Khizr Khan, a Muslim lawyer and the father of Humayun Khan, the Muslim U.S. Army captain who was killed in Iraq in 2004, stood onstage alongside the elder Khan's wife, Ghazala, to speak out against Trump's proposed ban on Muslims and questioned his understanding of the Constitution, offering up a travel-sized copy from his suit jacket.

"I will gladly lend you my copy," Khan said Thursday, on the final night of the four-day convention. "In this document, look for the words 'liberty' and 'equal protection (under) law.'"

When questioned about the incident by the New York Times, Trump fired back that he'd "like to hear his wife say something." 

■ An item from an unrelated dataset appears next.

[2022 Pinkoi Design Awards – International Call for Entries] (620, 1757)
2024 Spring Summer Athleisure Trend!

In an interview with ABC, Trump doubled down on his insinuation that the reason Ghazala Khan did not speak was because she was not allowed to.

"His wife, if you look at his wife, she was standing there," Trump said Saturday. "She had nothing to say. She probably, maybe she wasn't allowed to have anything to say. You tell me, but plenty of people have written that. She was extremely quiet and it looked like she had nothing to say."

The comments spurred Mrs. Khan to pen a response in the Washington Post:

"Here is my answer to Donald Trump," she wrote, "Because without saying a thing, all the world, all America, felt my pain. I am a Gold Star mother. Whoever saw me felt me in their heart."

"Just talking about it is hard for me all the time. Every day, whenever I pray, I have to pray for him, and I cry. The place that emptied will always be empty," she added.

Trump also released a statement Saturday night devoted to Khan's comments, which simultaneously praised Humayun Khan's service and asserted that Khizr Khan "has no right" to criticize him.

"Captain Humayun Khan was a hero to our country and we should honor all who have made the ultimate sacrifice to keep our country safe," Trump said. "The real problem here are the radical Islamic terrorist who killed him, and the efforts of these radicals to enter our country and do us further harm.

"While I feel deeply for the loss of his son, Mr. Khan, who has never met me, has no right to stand in front of millions of people and claim I have never read the Constitution, (which is false) and say many other inaccurate things. If I become president, I will make America safe again."

July 31, 2016, 11:00 a.m.: This story has been updated.